Chan Hall
William “Chan” Hall’s formative education in jazz occurred at the dearly departed Emilio’s — previously Rick’s Cafe — on the corner of Meadow and Broad streets.
With his new album, Hall, now an experienced pianist, has memorialized Emilio’s and created musical portraits of several Richmond neighborhoods. “On Broad & Meadow” dropped April 18.
The Wilson, North Carolina, native first yearned to play the drums. “I’d always see guys playing drums at church, and the kids would run up, but I never got a chance to play,” he recalls.
That changed when Hall joined the percussion ensemble at Beddingfield High School. Band instructor Ronzel Bell, however, perhaps inadvertently sent Hall in another direction. “I was playing mallets — xylophone, marimbas — which are in the keyboarding family,” Hall explains, “equivalent to playing the piano with two fingers. You’re learning the notes of the piano but, of course, it’s more acoustic.”
The marching band’s theme for the year was “All That Jazz,” which introduced Hall to the music of jazz fusion pioneer Chick Corea. Inspired, Hall started learning to play the piano.
Then, his mother’s customer service management position with Kroger brought them to Richmond. The move proved fortuitous.

Hall in Shockoe Bottom, among the Richmond neighborhoods celebrated on his new album, “On Broad & Meadow”
Hall began frequenting Emilio’s to take in the jazz sessions and concerts there and found that the atmosphere suited him. The Friday night shows were hosted for 40 years by “Doc” Ralph Branch, who began the evenings by saying, “First of all, we want you to know that we love you. You are in the House of Love. We love each of you individually.”
One day, Branch came into the grocery store where Hall worked. Hall approached Branch and told him how much he enjoyed the jam sessions and that he hoped to play in them one day. “‘Well, what do you do?’ he says to me,” Hall recalls with a slight chuckle. “‘Do you play an instrument?’ I said, ‘Kinda,’ and Doc goes, ‘What does “kinda” mean?’”
Hall sheepishly said he played a little piano and wanted to improve. He asked Branch what advice he’d give to an aspiring jazz musician. Branch told him he should learn classical piano and that he could start at Jordan Kitt’s Music on Midlothian Turnpike. “They had Steinway pianos there,” Hall remembers, “and so I took a little classical, but I didn’t get that far into it.”
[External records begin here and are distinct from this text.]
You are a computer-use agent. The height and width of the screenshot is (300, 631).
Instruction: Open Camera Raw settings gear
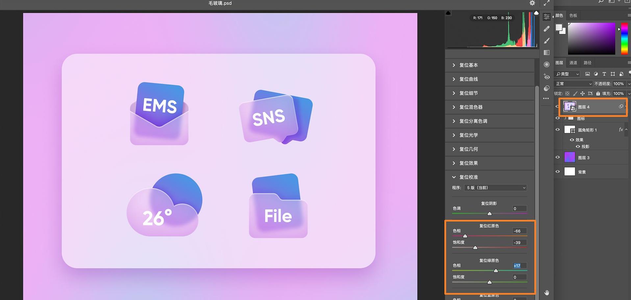532,3

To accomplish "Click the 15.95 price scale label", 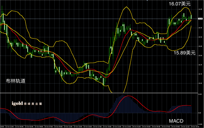I will 200,28.
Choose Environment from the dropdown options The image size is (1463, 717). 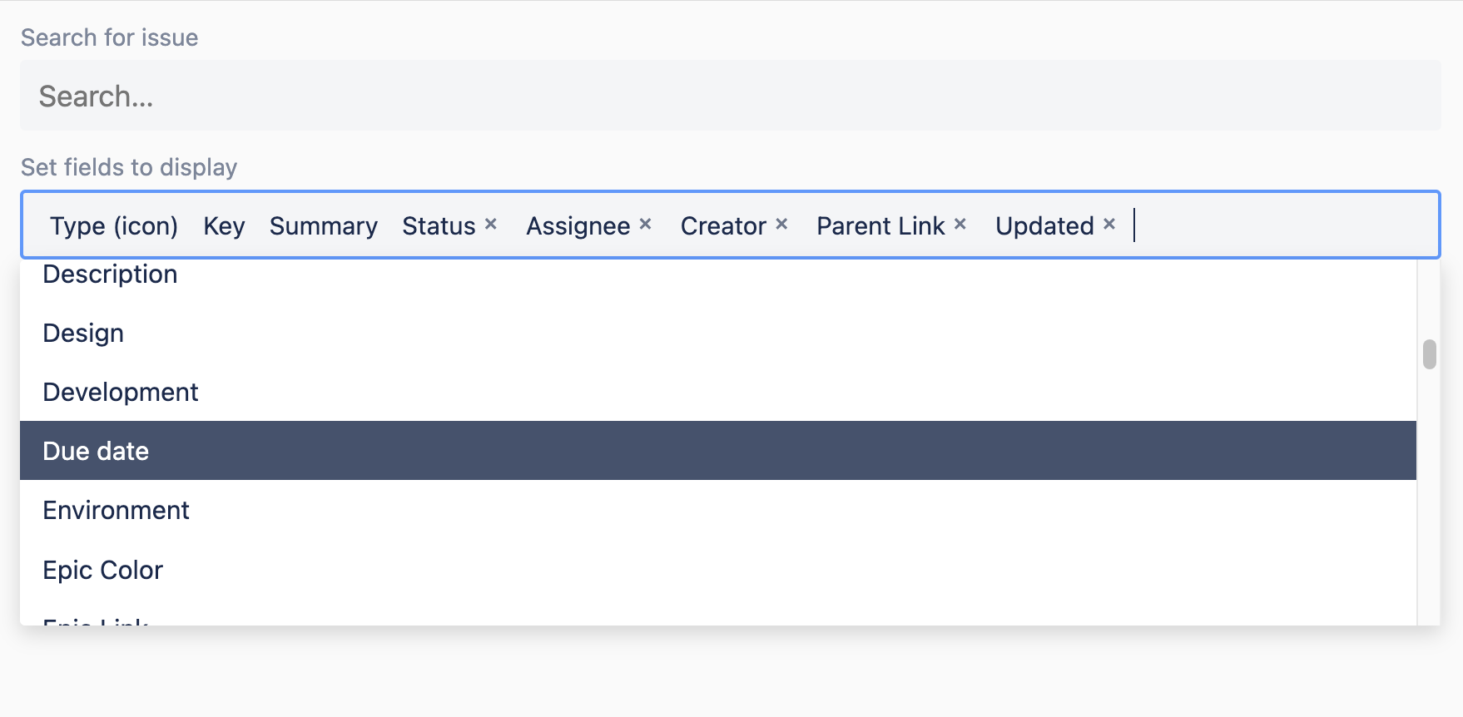click(x=718, y=510)
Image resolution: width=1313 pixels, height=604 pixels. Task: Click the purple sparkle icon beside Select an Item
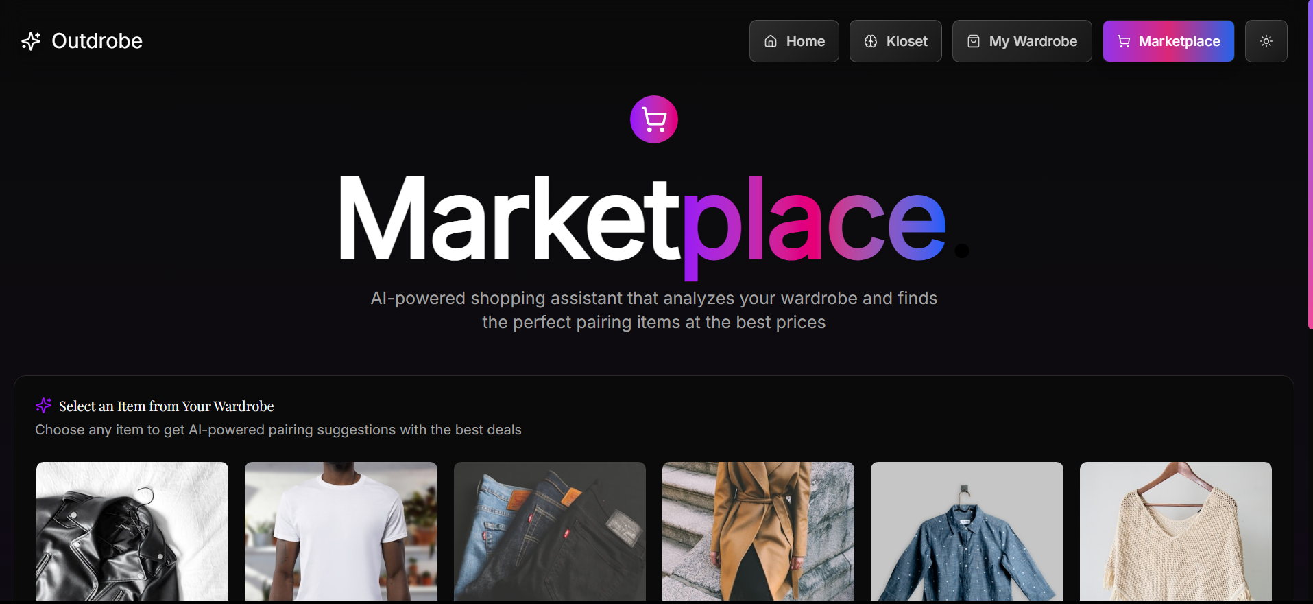(x=44, y=406)
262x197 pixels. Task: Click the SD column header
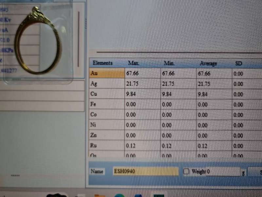[238, 63]
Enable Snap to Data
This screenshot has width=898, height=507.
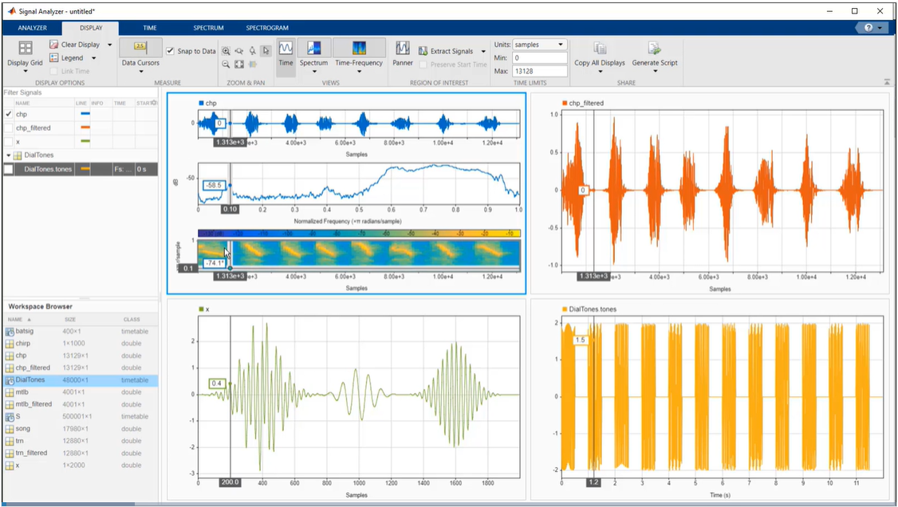click(171, 49)
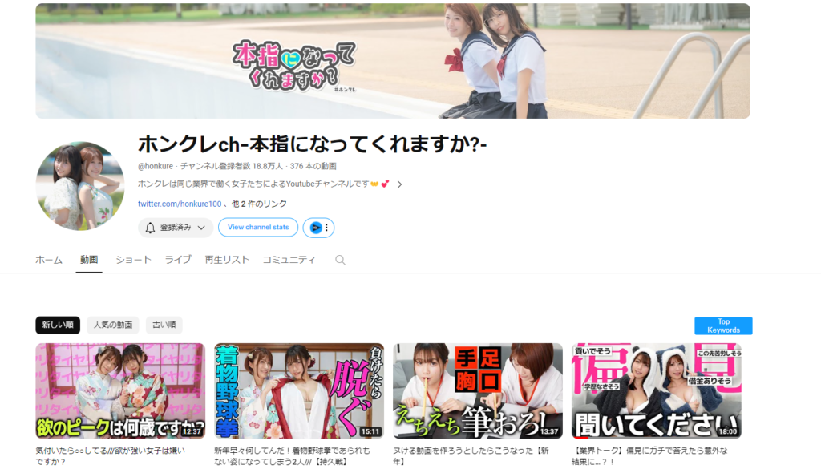The width and height of the screenshot is (821, 469).
Task: Select the 新しい順 sort chip
Action: (58, 325)
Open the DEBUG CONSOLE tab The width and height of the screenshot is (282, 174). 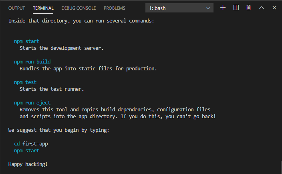pyautogui.click(x=79, y=8)
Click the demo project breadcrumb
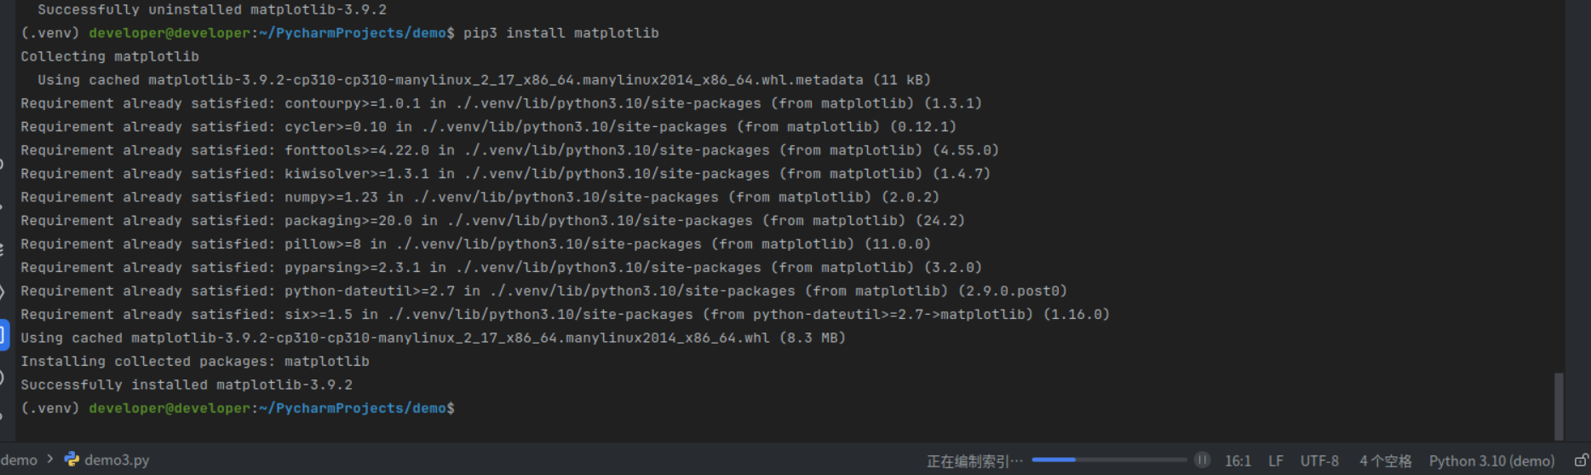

Learning that the Richmond Jazz Society was sponsoring a jazz academy, Hall enrolled and was instructed by the prominent jazz figure James “Saxsmo” Gates. He also “kept going to the club and trying to figure it out.”
Hall’s further efforts to enroll in various academic programs didn’t come about for one reason or another — timing, finances, the need to relocate. “So, I just kept plugging away and doing things my way,” he says, ultimately producing his first studio album, “Dreaming Afterdark,” in 2011.
With his latest release, Hall says he’s aiming toward the “lo-fi chillhop” listener.
The title track of the new album, “On Broad & Meadow,” is a tribute to Emilio’s. Hall wants to convey the setting, the conversations, the camaraderie and the connections made through music. “People loved the place. They didn’t want to go home,” he says. There’s a sense of a long-exposure photograph capturing multicolored streaks, of car lights and street lamps.
The album evokes vivid imagery throughout. In “Shockoe Bottom,” one can almost see the illuminated skyline, while the bouncier rhythm reveals Hall was “thinking about the farmers market, the little bars and that commons area.” Another track, “Scott’s Addition,” throbs with a city beat. It’s a night on the town, with lights of the apartment buildings checkerboarding the sky.
“Westover Hills” conveys the bosky streets of the neighborhood, ambling down the sidewalks and meeting friends. Hall wanted to commemorate the music sessions played down the road at Crossroads Coffee & Ice Cream on Forest Hill Avenue. “I used to play three, four sessions a year there — an amazing place,” Hall says. “I was sad to see them not reopen for music [after the COVID-19 pandemic].”
Of the album, he says, “I really wanted to show my love for Richmond in this, and how being here really formed the way I approach this music.”
Chan Hall’s album “On Broad & Meadow” is available on streaming platforms now. Hall performs at Révéler in Carytown Sept. 20 and as part of the Second Street Festival in October.